Loin de moi l’idée de propager inutilement des anglicismes. Toutefois, le concept de safe place est devenu tellement universel que ce terme recouvre désormais une réalité que tout le monde peut comprendre, où que l’on se trouve. Safe place – ou « endroit sûr » désigne un environnement dans lequel on se sent totalement en sécurité. Drôle d’idée, me direz-vous peut-être ? Pourquoi aurions-nous des raisons de nous sentir menacés, quand la majorité d’entre nous vit dans des lieux sécurisés, que ce soit leur foyer ou leur lieu de travail… ?
Hélas aujourd’hui, tout n’est pas si simple, et la notion de sécurité ne se résume pas à une porte qui ferme à clef, ni une fenêtre bien isolée ou des voisins paisibles. La pression, le harcèlement, la peur du jugement des autres ou la crainte de discriminations sont des réalités qui peuvent survenir n’importe où.
Une safe place pour soi
Dans un lieu de vie où cohabitent plusieurs personnes, la safe place est en premier lieu l’endroit où chacune d’entre elles peut s’installer pour gouter à un moment de calme, sans être dérangée.
Il ne s’agit pas seulement de s’enfermer dans sa chambre pour une petite sieste, mais surtout de pouvoir mener, dans un lieu où on se sent en confiance, une activité que l’on apprécie, sans jugement, ni être interrompu. Ce concept fait penser au livre de Virginia Woolf, « Une chambre à soi », qui conditionne la liberté des femmes écrivains – et des femmes en général – sur la possibilité de disposer d’un endroit vraiment à elles, où exprimer sans jugements ni contraintes leurs passions, comme celle de l’écriture. Aujourd’hui, ce serait la possibilité pour une mère de famille de se retirer dans un lieu calme, pour prendre du temps vraiment pour elle, sans être sollicitée en permanence par les autres. Un exploit !
On peut instaurer une safe place chez soi, en aménageant un coin de son lieu de vie de manière confortable, en exigeant de l’entourage de ne pas y être dérangé – au moins pour un temps défini, et en privilégiant dans cet environnement des activités silencieuses et/ou agréables, sans aucune prise à la critique de l’extérieur. Eteindre son téléphone et se couper pour un temps des sollicitations extérieures dans de tels moments de qualité « de soi à soi » paraît indispensable.
Un concept gigogne
Mais la safe place est bien plus que cela. Par extension, elle désigne non seulement un lieu individuel, mais aussi un espace-temps qui peut être proposé à des personnes appartenant à des communautés marginalisées ou discriminées, pour se retrouver en toute quiétude, sans jugements ni risque d’être menacées ou attaquées.

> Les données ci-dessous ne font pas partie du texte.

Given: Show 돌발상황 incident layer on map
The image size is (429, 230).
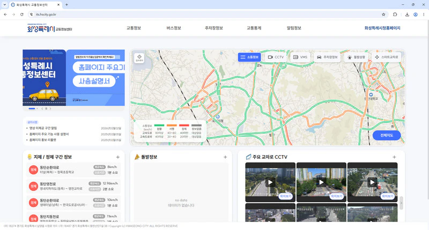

Là, elles se sentent en confiance, acceptées et respectées telles qu’elles sont. C’est ce que proposent de nombreuses associations qui accueillent ou écoutent des femmes isolées ou victimes de violences, des homosexuels, des personnes LGBT… On en a un bon exemple avec les tentes rouges, où des femmes peuvent se retrouver sans diktats, pression, ni jugement. En revanche, l’idée de proposer les bars-tabac comme safe place pour les femmes victimes de violences conjugales, à l’initiative de FDJ, n’a pas reçu l’accueil escompté, au motif que ces endroits ne présentaient pas un caractère systématiquement sûr pour les femmes.
Au travail, la safe place réside dans la volonté de créer un environnement professionnel inclusif et bienveillant, favorisant l’égalité.
Cette volonté peut se concrétiser également au collège, au lycée, à l’université. Une safe place trouvera aussi sa place dans l’enceinte d’un festival, d’un salon, d’un concert…
La safe place peut également être un concept plus abstrait, désignant plus globalement un état d’esprit ou une atmosphère créés par des relations de confiance et de soutien mutuel entre personnes.
Car les médias et les réseaux sociaux véhiculent tant de violence et de haine parfois qu’il est difficile de se sentir bien dans ces interactions. Dans ce sens, une safe place peut être trouvée dans le cadre d’une discussion, d’un groupe en ligne ou même d’une communauté virtuelle où les individus se sentent totalement libres d’exprimer leurs opinions et leurs émotions sans crainte de jugement ni de représailles.
La safe place offre un environnement de calme et de répit qui permet de reprendre de l’énergie et confiance en soi, sans pour autant se substituer aux lieux d’accueil aux victimes, ni en faire des ghettos.